Can you quote every line of the records below word for word, leaving out the pictures?

-------- DATA LINES

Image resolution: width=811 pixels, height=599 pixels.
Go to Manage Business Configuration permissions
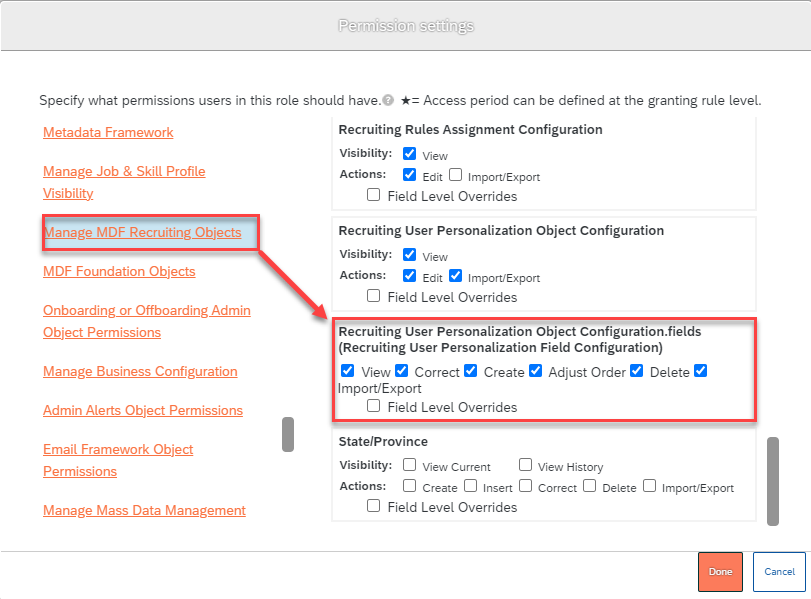click(140, 371)
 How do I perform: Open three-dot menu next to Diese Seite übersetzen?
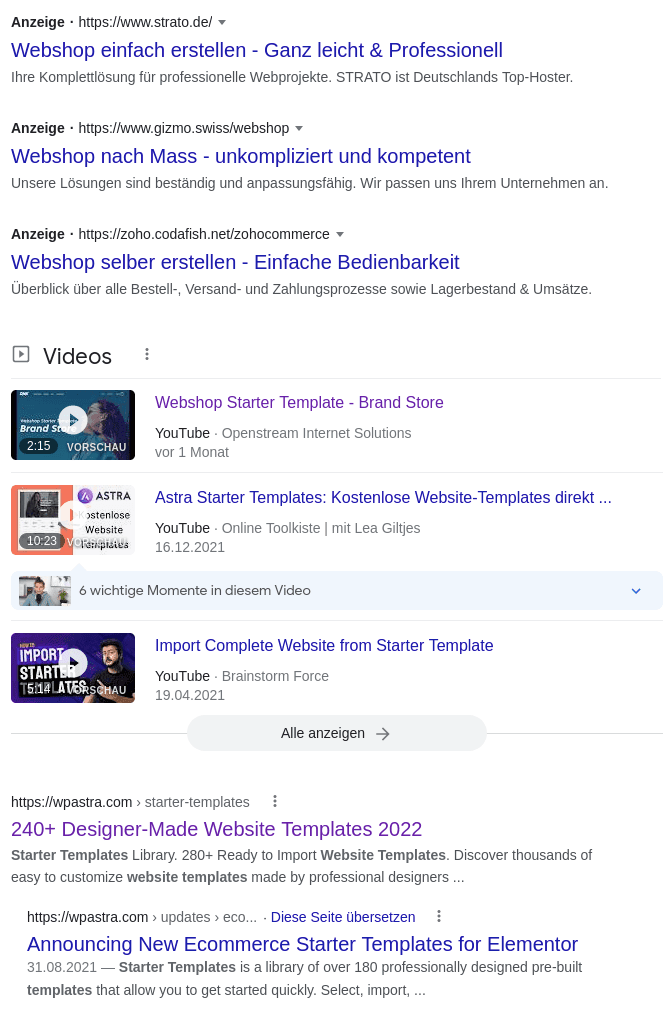pyautogui.click(x=438, y=916)
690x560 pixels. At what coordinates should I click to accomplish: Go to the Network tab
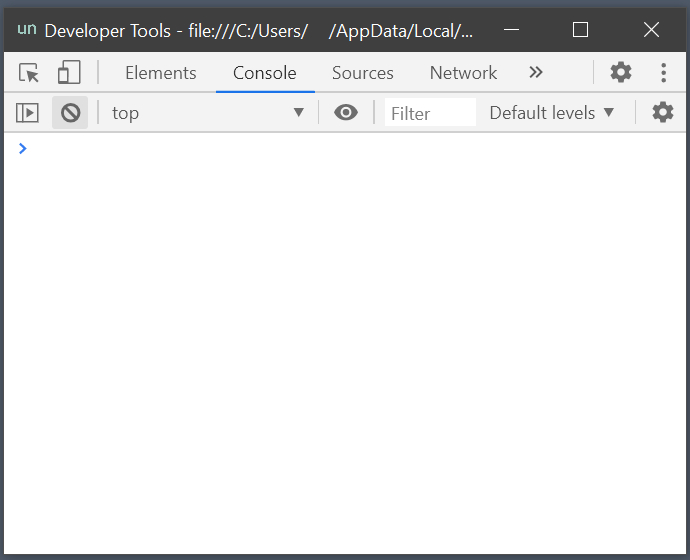(x=463, y=73)
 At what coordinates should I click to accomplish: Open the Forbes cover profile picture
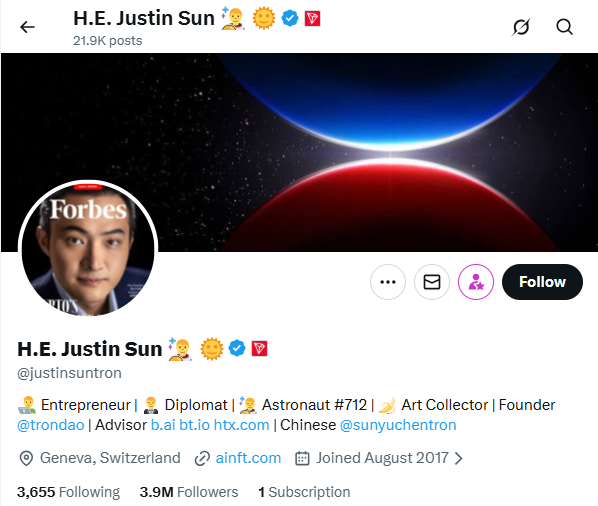pos(88,249)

----------------

--- CORRECT ANSWER ---
Image resolution: width=811 pixels, height=599 pixels.
Go to Manage Business Configuration permissions
click(140, 371)
 How do I perform: Open three-dot menu next to Diese Seite übersetzen?
pyautogui.click(x=438, y=916)
690x560 pixels. At what coordinates should I click to accomplish: Go to the Network tab
(x=463, y=73)
 At what coordinates should I click to accomplish: Open the Forbes cover profile picture
pos(88,249)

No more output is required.